* **What is expected**
Copy the records below in full, keeping each word as it is but omitting the pictures.
○ ○ ○
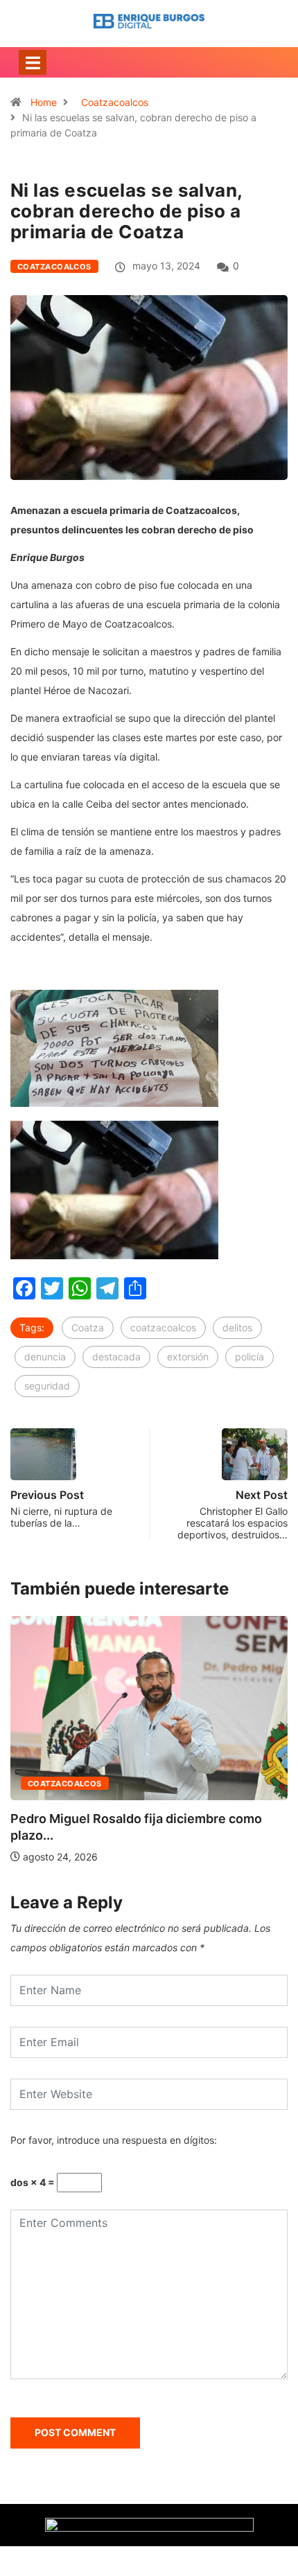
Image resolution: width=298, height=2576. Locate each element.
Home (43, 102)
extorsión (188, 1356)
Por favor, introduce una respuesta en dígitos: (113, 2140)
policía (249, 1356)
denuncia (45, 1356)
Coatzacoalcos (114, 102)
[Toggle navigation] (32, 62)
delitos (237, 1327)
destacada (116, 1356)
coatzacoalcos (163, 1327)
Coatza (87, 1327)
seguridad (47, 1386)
○ ○ ○
* **Result below**
Image resolution: width=298, height=2576. Locate each element.
Home (43, 102)
extorsión (188, 1356)
Por favor, introduce una respuesta en dígitos: (113, 2140)
policía (249, 1356)
denuncia (45, 1356)
Coatzacoalcos (114, 102)
[Toggle navigation] (32, 62)
delitos (237, 1327)
destacada (116, 1356)
coatzacoalcos (163, 1327)
Coatza (87, 1327)
seguridad (47, 1386)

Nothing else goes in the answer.